Bitcoin is, indeed, a legitimate form of money. That’s the word that came down from U.S. District Judge Alison Nathan who sits on a federal court in Manhattan.

While word of Bitcoin’s legal legitimacy likely comes as good news to fans of the crypto-currency, it’s bad news for Anthony Murgio.

Murgio is the defendant in a case before Judge Nathan’s court involving the operation of an unlicensed Bitcoin exchange with alleged links to extensive financial fraud and computer hacking.

Murgio’s lawyers put forth the argument that Bitcoin does not meet the legal definition of “funds” for the purposes of money transmitting businesses. As such, they wanted two of the eight charges leveled against their client thrown out of court.

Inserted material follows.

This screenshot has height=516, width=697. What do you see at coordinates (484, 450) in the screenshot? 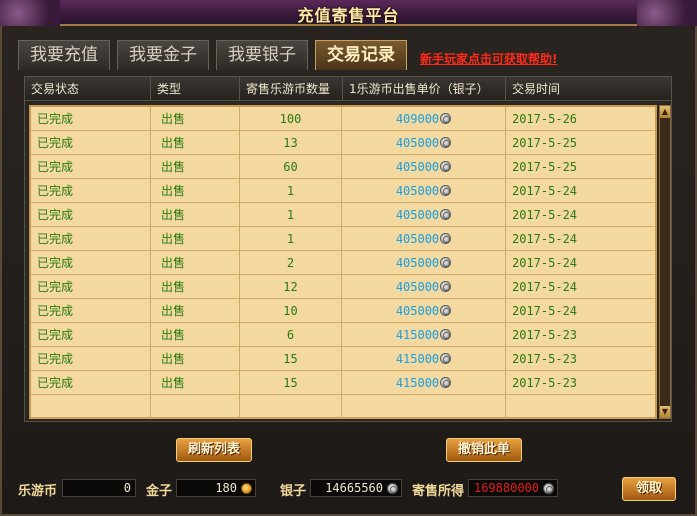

In her ruling, as reported on by Reuters, Judge Natahn quickly dispensed any notions that digital cash is a protection from the long arm of the law saying:

Bitcoins are funds within the plain meaning of that term. Bitcoins can be accepted as a payment for goods and services or bought directly from an exchange with a bank account. They therefore function as pecuniary resources and are used as a medium of exchange and a means of payment.

Murgio’s lawyers can hardly be blamed for trotting out the Bitcoin-isn’t-money argument. Earlier this year, a Florida man walked away from money laundering charges involving Bitcoin when Circuit Court Judge Teresa Pooler declared that Bitcoin does not meet the legal definition of money.

According to Reuters, Murgio maintains his innocence in the case and is looking forward to his day in court.